#### PASSAGE GIVEN:

——

When your boss is a bully, most of the advice you’ll hear is to get a new job. But what if you can’t?
A bullying boss is different than a bullying coworker. The power your boss wields over you leaves you with fewer options for dealing with the bullying. You can’t turn to your boss for your help when your boss is the problem.
Bullying by your boss is hard to miss when it’s in your face. They will yell, sigh dramatically, call you names, roll their eyes, pound their desk, or throw things. They’re the type of person who will say things to intimidate, degrade, or humiliate you. You’ll be their scapegoat, as they blame you for their own mistakes or for errors made by other people. They might even regularly threaten to fire or demote you, or lob insults like, “You should be grateful you even have this job.”
A sneaky bully of a boss will set you up for failure. Withholding access to resources and information is their forte. They’ll “forget” to include you on emails or in meetings you need to be a part of to do your job well. Their feedback and decisions will usually come at the last minute so you’re constantly scrambling to get your job done. They’ll badmouth you behind your back to your coworkers, other managers, or vendors. They’ll provide few opportunities for you to prove yourself, and give overly negative performance reviews that aren’t backed up by examples.

——

#### DATASET EXTRACT:
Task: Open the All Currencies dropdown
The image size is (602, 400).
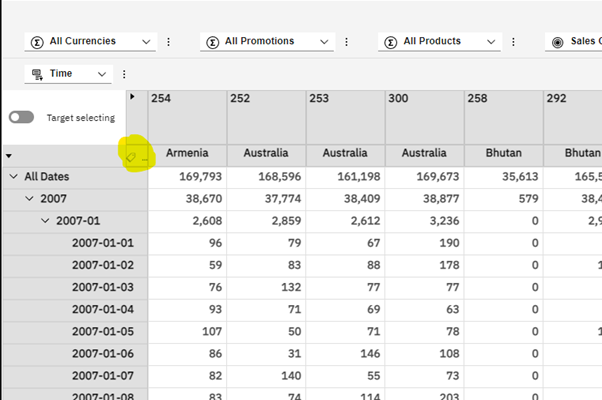Action: point(148,42)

——

#### CHALLENGES:
(1) From the passage on bullying bosses, pull out everything from "A bullying boss" down to "is the problem.", copying it word for word.
(2) Write what comes next in the passage on bullying bosses, picking up after its final sentence.

#### TASK ANSWERS:
(1)
A bullying boss is different than a bullying coworker. The power your boss wields over you leaves you with fewer options for dealing with the bullying. You can’t turn to your boss for your help when your boss is the problem.

(2)
If any of that sounds familiar, your boss is probably a bully. Here are some steps you can take to deal with your boss’ bullying behavior.
Speak up against bullying
There’s a chance your boss is clueless and not malicious. They may be stressed out or depressed, and are taking it out on you. It’s possible they are unaware that their behavior has crossed the line into bullying.
It can be tricky to confront your boss about their behavior, and it won’t necessarily solve the problem. Start by assessing the situation objectively. Is there any chance you’re being oversensitive? When in doubt, check with an impartial person you trust. Is your boss the kind of person who might be receptive to tactful feedback? If not, don’t provoke them and head to HR instead. Have you avoided talking to your boss about their bullying because you don’t like confrontation? Letting their offensive behavior slide isn’t going to make things better.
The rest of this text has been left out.